The Week US

America's declining life expectancy, explained

The Week US logo The Week US 02.09.2022 16:21:05 Joel Mathis
A flag. Illustrated | Getty Images

Americans aren't living as long as they once did. 

For the second straight year, life expectancy in America has dropped significantly. The Centers for Disease Control and Prevention on Wednesday announced that "life expectancy at birth dropped by nearly a year between 2020 and 2021 - and by more than two and a half years overall since the start of the COVID-19 pandemic," CNN reports. In 2019, the average American could expect to live to be 79 years old. Now that number is 76. 

Indigenous groups, which include American Indian and Alaska native people, have suffered the worst: Life expectancy in those communities has dropped a "startling 6.6 years since 2019 - more than twice as much as it did for the total U.S. population," says CNN. Life expectancy in those groups now stands at 65 years. Why is American health doing so poorly? Here's everything you need to know:

COVID is obviously a big reason, but not the only one. In addition to the pandemic, "a rise in accidental deaths and drug overdoses also contributed, as did deaths from heart disease, chronic liver disease, and cirrhosis," reports The New York Times. Some of the heart disease deaths may actually be related to the coronavirus, Time reports - both because the pandemic overwhelmed understaffed hospitals, but also because a COVID infection "can damage the heart, and is thought to have raised patients' risk of dying."

America's opioid epidemic is particularly taking a toll. "Drug overdose deaths reached a record high in 2021, killing about 109,000 people," CNN points out. "And deaths from unintentional injuries - about half of which are due to drug overdose - was the second-leading cause of the decline in life expectancy."

Worse, at least compared to our peer nations. "Many wealthy countries - including much of western Europe - recovered in 2021 after experiencing declines in life expectancy in 2020 - while some countries, like Australia, experienced no declines at all," Time reports. Some of the disparity is probably due to America's "don't tread on me" conservative political culture: "Those countries had more successful vaccination campaigns and populations that were more willing to take behavioral measures to prevent infections, such as wearing masks," notes The New York Times. 

Unfortunately, no. "American life expectancy began to stagnate around 2010 - while other developed countries continued to see gains," STAT News observes. In 2018, two years before the pandemic began, The Washington Post pointed out that the U.S. was already experiencing the  "longest sustained decline in expected life span at birth in a century, an appalling performance not seen in the United States since 1915 through 1918."

Researchers have had a tough time finding a silver bullet explanation for why American health has declined so precipitously.

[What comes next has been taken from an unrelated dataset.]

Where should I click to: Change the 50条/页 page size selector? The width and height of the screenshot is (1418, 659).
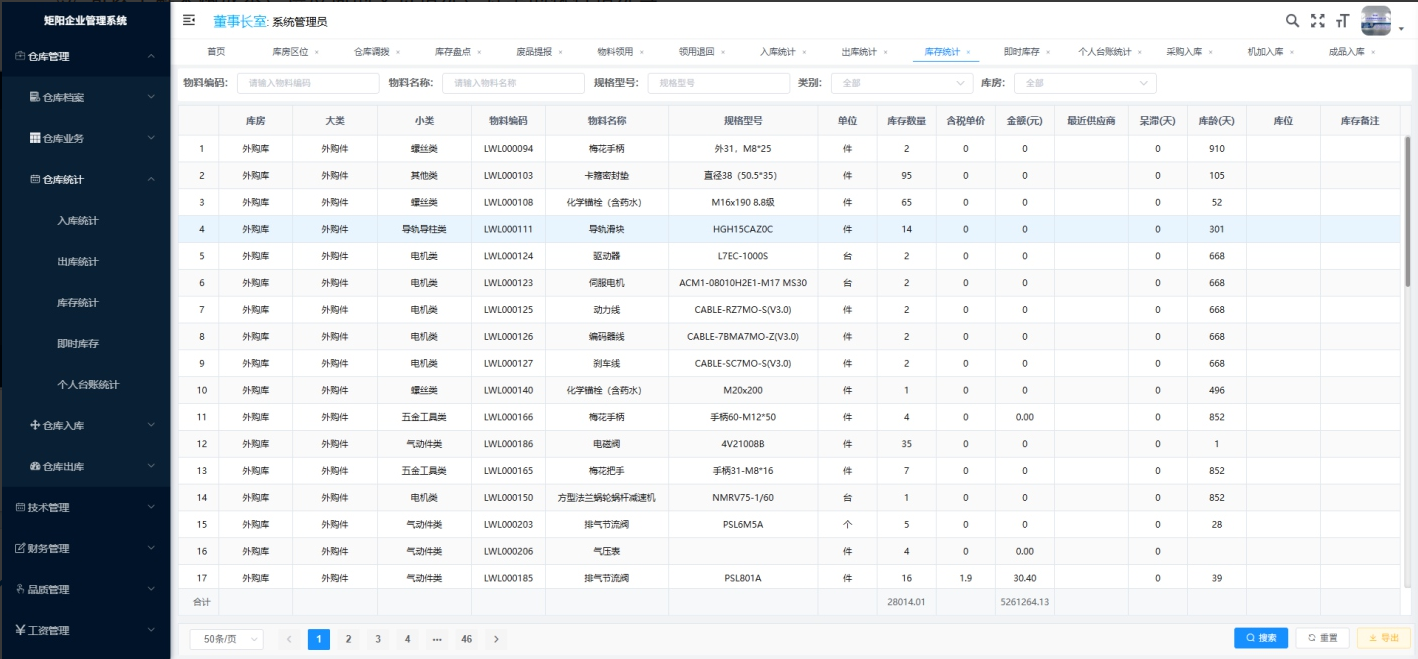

Theories that stagnating life expectancy can be attributed to obesity rates and opioid drug use "fail to explain a problem that feels broader," The New York Times reported back in 2016. Instead, the Los Angeles Times reported the next year, the problem appears to be driven by a range of factors, including "diseases linked to social and economic privation, a healthcare system with glaring gaps and blind spots, and profound psychological distress."

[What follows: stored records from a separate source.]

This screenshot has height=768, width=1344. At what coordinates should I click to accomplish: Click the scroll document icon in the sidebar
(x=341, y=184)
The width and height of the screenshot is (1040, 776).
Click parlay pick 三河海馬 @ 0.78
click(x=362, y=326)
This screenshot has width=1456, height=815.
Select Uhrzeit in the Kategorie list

It can't be overstated: COVID has hit native communities with particular viciousness. "American Indians are 2.2 times more likely to die from COVID-19 and 3.2 times more likely to be hospitalized for the virus," NPR reports.

The biggest factor: poverty. One in four Native Americans lives below the poverty line, The New York Times reports. That leads to "inadequate access to health care, poor infrastructure, and crowded housing, much of it the legacy of broken government promises and centuries of bigotry." What's more, the newspaper points out, discrimination has been linked to "the erosion of mental and physical health, as has exposure to polluted air and water."

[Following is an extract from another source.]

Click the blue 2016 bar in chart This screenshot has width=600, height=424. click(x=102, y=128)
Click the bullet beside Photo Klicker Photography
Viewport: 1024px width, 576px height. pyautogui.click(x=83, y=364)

Dr. Ann Bullock, a member of the Minnesota Chippewa tribe who formerly served at the Indian Health Services agency, summed it up for the newspaper: "This is simply what happens biologically to populations that are chronically and profoundly stressed and deprived of resources."

First of all, there is some good news in the numbers. "Mortality's been a little better in 2022 than it was in 2020, so I think it's likely that we would see maybe a slight increase in life expectancy," the CDC's Robert Anderson told Reuters. But it's tough to say whether that trend will last through the end of the year: Deaths usually rise during the winter months.

Even if life expectancy rebounds slightly this year, though, many observers say the latest news means America needs to reconsider both health and economic policy as the country continues to emerge from the pandemic. The trend of shortening life spans is a societal problem, after all.  "Life expectancy isn't really a prediction for a single individual," Kate Sheridan says at STAT News. "It's more like a check engine light - an indicator for the health of society as a whole."